Some of the more recent examples of how Thermachem has proven its usefulness in the recyclable/renewable generation of power are the Templeborough Biomass power plant, the Beddington waste recycling plant and the Battlefield EfW (Energy from Waste) Plant.
The Templeborough Biomass Power Plant is currently under construction with the use of Naylor Thermachem pipes. In common with other biomass materials, wood based biomass materials all capture energy and CO2 through the process of photosynthesis as they grow, and when burned as a fuel, release only the same amount of CO2 they captured back into the atmosphere. Biomass is therefore classed as a renewable energy source and this plant will help towards the UK government’s ongoing renewable energy targets. Once fully operational in 2017, the plant will generate 41 MW of green electricity, enough to power 78,000 homes and save over 150,000 tons of CO2 every year. Naylor Thermachem pipes of DN100, DN150, DN225 and DN300 have been installed and connected across the site using chemical push fit couplings with EPDM seals to handle the high temperature discharges around the site, particularly from directly under the boiler where steam is regularly released to prevent it condensing.
At the state of the art Beddington Energy Recovery Facility (ERF), Naylor Thermachem has also been installed as the drainage system. The facility has been designed to handle around 275,000 tonnes of non-hazardous waste per year, which will generate around 22 MW of electricity to supply to the National Grid. The site is based at an existing landfill and recycling centre, making excellent use of existing access. It will help divert up to 95% of non-recyclable waste from the local area from going to landfill, saving not only space at the landfill site and providing significant renewable energy output but also making significant cost savings for the local taxpayer. On this site, Thermachem pipes of DN225 and DN300 were used in conjunction with EPDM Push fit couplings.
The Battlefield EFW plant in Shrewsbury will treat approximately 90,000 tonnes of Shropshire’s waste per year, generating enough electricity to power around 45,000 homes. With recycling schemes already in place, landfill for the region will be reduced to just 5%. Thermachem pipes were chosen for this project due to their excellent resistance to thermal shock. They will carry boiler blow down water from the boiler to a holding tank, where water will be cooled and treated for re-use or discharge. Different coloured couplings, usually used to distinguish the coupler seal material, were used to identify the two different pipelines carrying different discharges.
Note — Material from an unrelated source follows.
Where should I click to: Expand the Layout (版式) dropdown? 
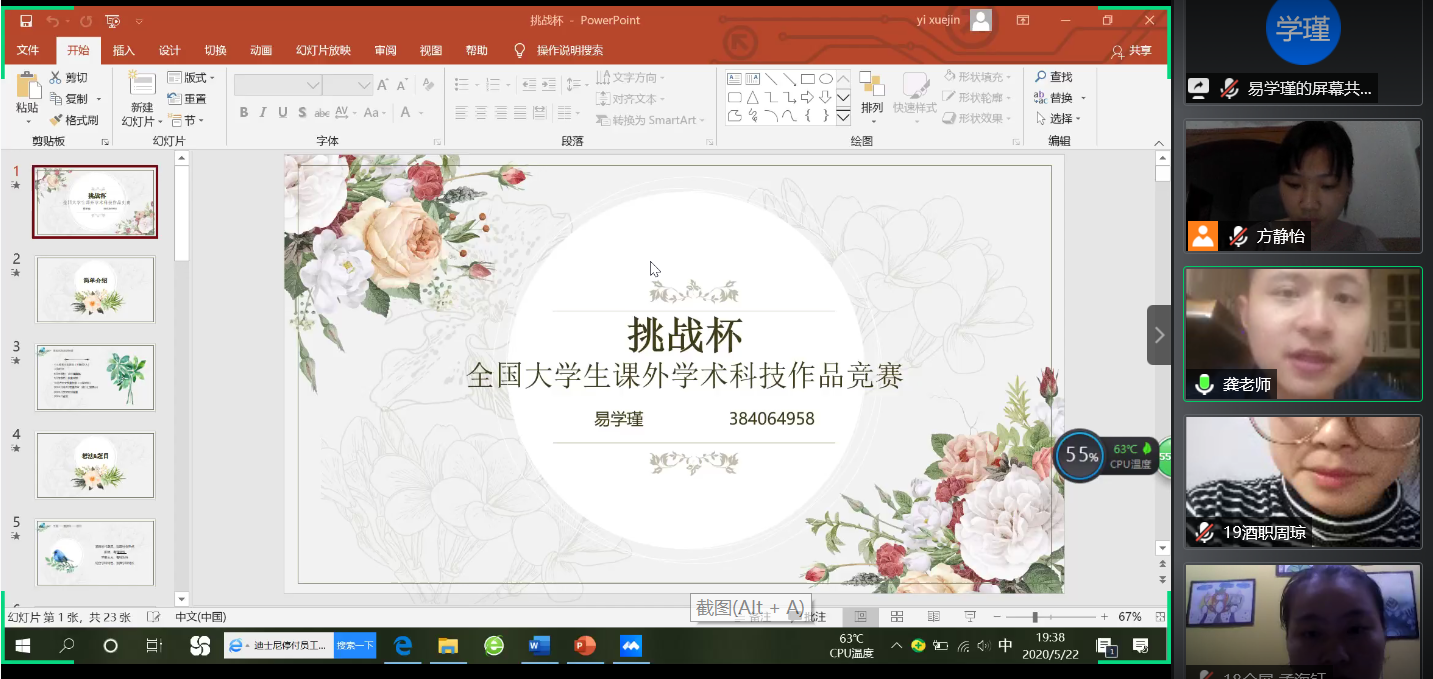[x=191, y=78]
Despite the relatively short (150 metre) run of the pipeline, pipes of two different diameters - DN150 and DN225 - were utilised.
So, with increasing numbers of similar facilities having already been built or in the process of construction or planning, it appears highly likely that Thermachem pipes of all diameters will continue to underpin renewable energy production both in the UK and indeed worldwide (Naylor is an active exporter).
Commenting on the growing use of Thermachem pipes for these types of installations, Edward Naylor, CEO of Naylor Drainage said: “The increasing demands of industrial projects like these was exactly the sort of use that we expected as we developed our Thermachem product range. Our expertise in this field allows us to help engineers and designers by providing solutions and technical input into the most technically challenging situations. Power plants such as these have enormous benefits in terms of climate change and Thermachem’s use allows us to play our own part in the world-wide drive towards a cleaner and greener economy.”